G light did not promote the best SGR performance in this study and no statistical differences were observed in terms of area growth and sporulation, as observed by Gong et al. [17] with Ulva lactuca, where green light conditions were more conducive to photosynthesis than blue light.

3.3. Pigment Content and Antioxidant Capacity

To understand the responses, in terms of pigment production, of U. lacinulata to different light conditions, is important to identify what is known about the light receptors. Senger [31] proposed the existence of a blue light photoreceptor responsible for controlling physiological photoresponses in green algae, a fact later confirmed by Felix Figueroa in Ulva rigida [32]. However, it was observed that chlorophyll synthesis by U. rigida was also induced by red light pulses and its effect was reversed by far-red light pulses. Knowing that phytochrome was the only pigment to be described as a red-light-absorbing sensor pigment that mediated red and far-red reversible responses, it is possible that a phytochrome or a phytochrome-like photoreceptor could be involved in the induction of chlorophyll synthesis [32].
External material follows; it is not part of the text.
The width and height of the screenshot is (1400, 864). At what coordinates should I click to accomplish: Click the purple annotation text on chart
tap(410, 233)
Actually, the presence of two photoreceptors that allow different responses to red and blue light in U. rigida can be supported in terms of adaptation to natural light quality shifting in its natural habitat, the intertidal ecosystem. In clear waters, the action of a blue light photoreceptor would be predominant, whereas in turbid waters, where Ulva preferentially grows, the action of a phytochrome system in addition to blue light photoreceptors is essential, since probably under these conditions the very low photon fluence rate of blue light is insufficient in controlling chlorophyll synthesis [32]. The low Chl a content after 21 days of exposure to B observed in our strain at 50 µmol photon m⁻² s⁻¹ cannot be explained by low photon fluence. Since the energy provided by B is higher compared to R, one possible explanation maybe that the algae were photostressed, leading to Chl a degradation, and to a decrease in this pigment over time reaching the lowest content of Chl a, 14.6-fold less than that obtained under W.
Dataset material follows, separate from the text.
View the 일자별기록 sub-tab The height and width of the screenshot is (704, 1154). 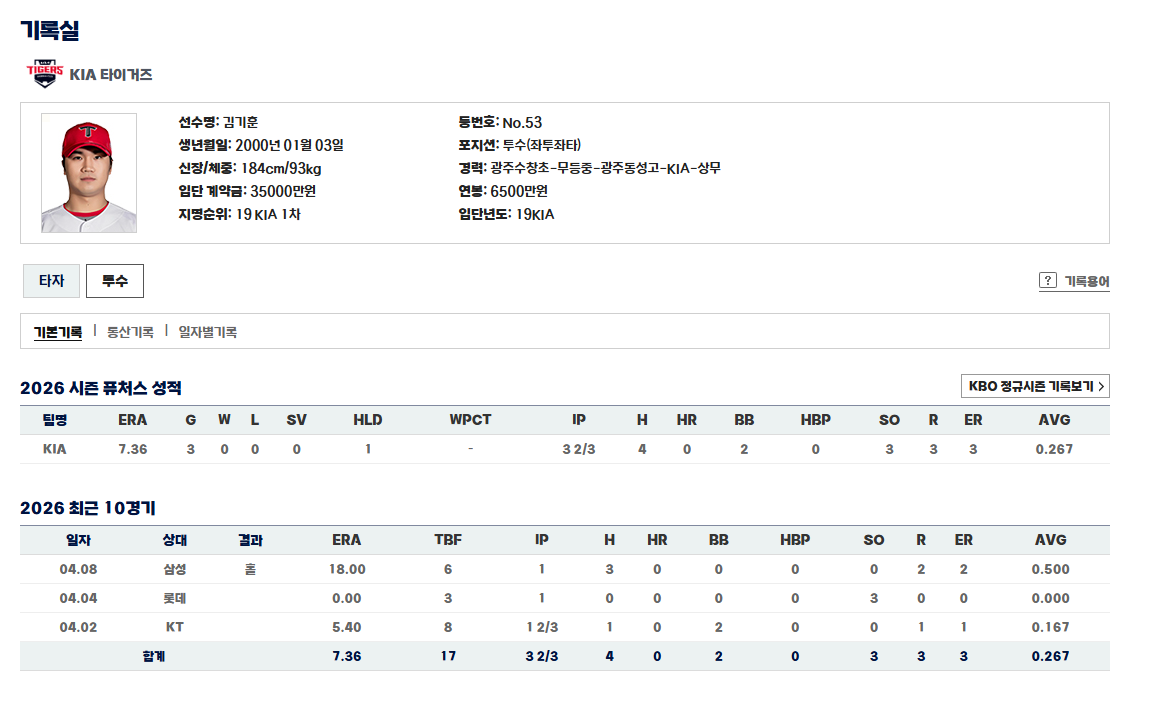207,332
Carotenoids are powerful antioxidants that are induced by high light stress to protect cells against photooxidative processes. Previous studies about the effects of light quality on antioxidant compound production revealed that blue light induced its production in green algae such as U. pertusa [16] and Caulerpa lentillifera [19]. However, there are no reports of the effects of green light on induction of antioxidant compounds in green algae. Moreover, the potential influence of light on carotenoid synthesis and antioxidant activities in seaweeds is understudied [19].
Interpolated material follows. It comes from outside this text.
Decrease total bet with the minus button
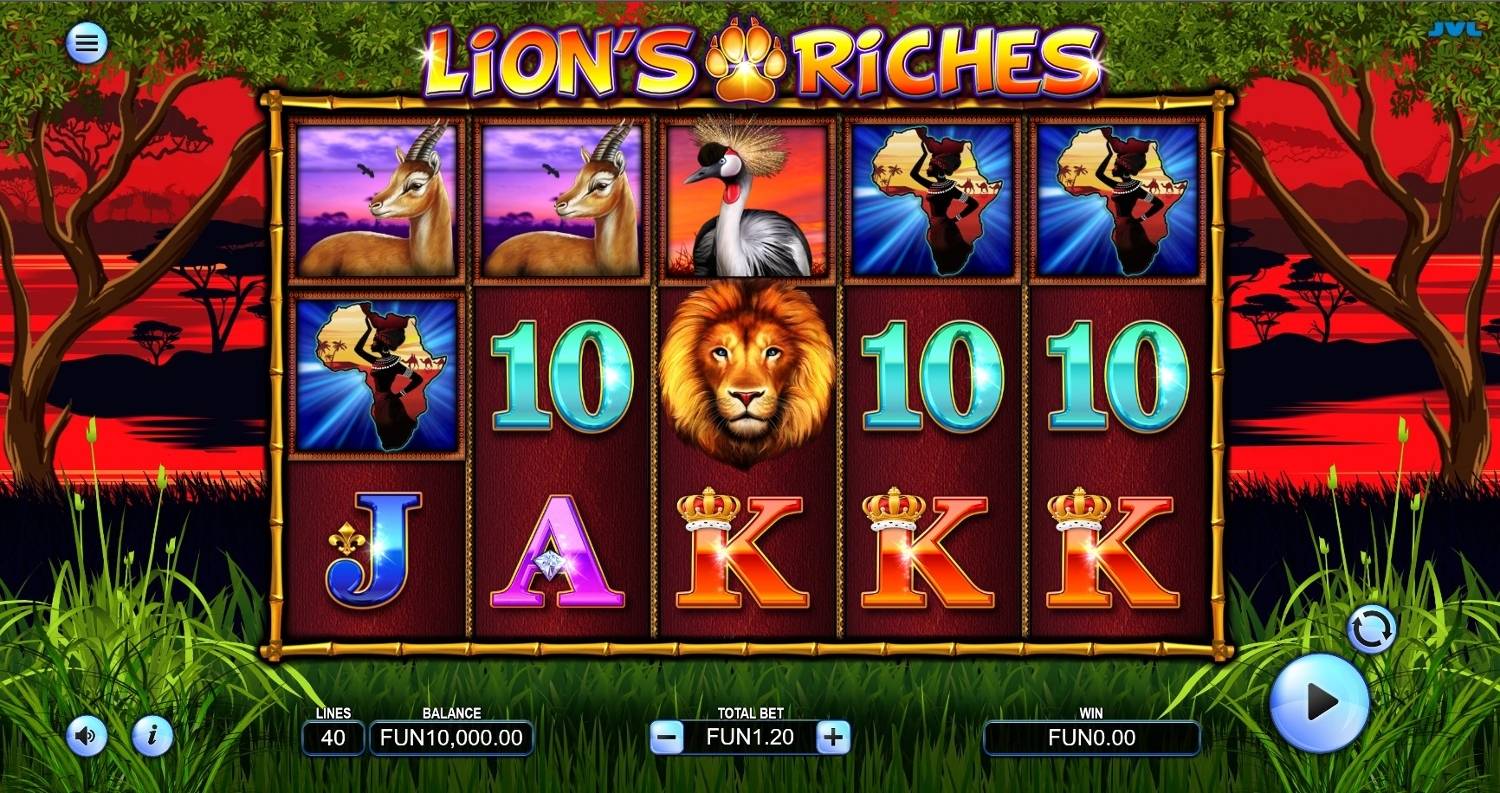 pyautogui.click(x=667, y=738)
Nevertheless, it is known that the absorption characteristics of algae depend on several other factors, like thallus morphology, or the thickness or structure of the photosynthetic system [33]. Due to the low thickness of Ulva, most likely the green wavelength was sufficiently short to be absorbed and retained among cell layers, explaining the high efficiency in pigments production observed in U. lacinulata [17], particularly chlorophyll derivate and α-carotene. Additionally, a study by Kang et al. [19] related the content of carotenes to antioxidant capacity via ABTS assay, and in our study a positive correlation with lutein (R² 0.8–0.9, p < 0.05) was found, which may be a reason for the high antioxidant capacity of U. lacinulata under G. In other way U. lacinulata antioxidant activity against ^•NO and O₂^•− seems to be also strongly correlated with total chlorophylls content (R² ≥ 0.8, p < 0.01)

Under W, U. lacinulata also revealed high total antioxidant content in ABTS and particularly against ^•NO radical, although its value after 21 days of exposure was similar to T0. This activity can be clearly negatively correlated with the content of pigments, particularly with T_Chlo/T_Carot and α-carotene content (R² 0.7–0.8, p < 0.05). Indeed, given the emission spectra, with a high blue peak, and consistent amounts of green and red regions in W, it is possible to identify the contribution of red light in the activation of phytochrome, resulting in high concentrations of Chl a and carotenoids, regulated by blue and red light [34].

Ulva sp. is described to produce several compounds with known antioxidant capacities, such as polysaccharides like ulvan and phenolic compounds [16], that were not fully characterized in this study. Hence, the production of these molecules under B, G, or R light qualities could be responsible for the good results in terms of antioxidant capacity against O₂^•− radicals.

4. Materials and Methods

4.1. Sampling and Ulva Maintenance

Ulva samples were collected on the Belinho-Mar rocky shore (−41.59113° N; −8.80576° W), located on the northwest coast of Portugal (Esposende, Braga). The shore is characterized by a wide rocky platform, either emerged or submerged, according to tidal dynamics, with high exposure to waves. The intertidal habitat of Belinho-Mar is characterized by the dominant presence of Ulva spp., especially during spring and summer. Specimens were collected and placed in resealable bags onsite, filled with seawater, and kept in a chilled container. At the laboratory, Ulva thalli were cleaned with filtered seawater and epiphytes were removed if present. Specimens were maintained for at least two weeks in artificial seawater (34 g L⁻¹; Red Sea Coral Pro) enriched with f/2 medium [35], at 16 ± 1 °C, and using fluorescent Biolux lamps (Osram, Premstaetten, Austria) as the source of light with an intensity of 50 µmol photon m⁻² s⁻¹ and light/dark cycles of 16:8 h.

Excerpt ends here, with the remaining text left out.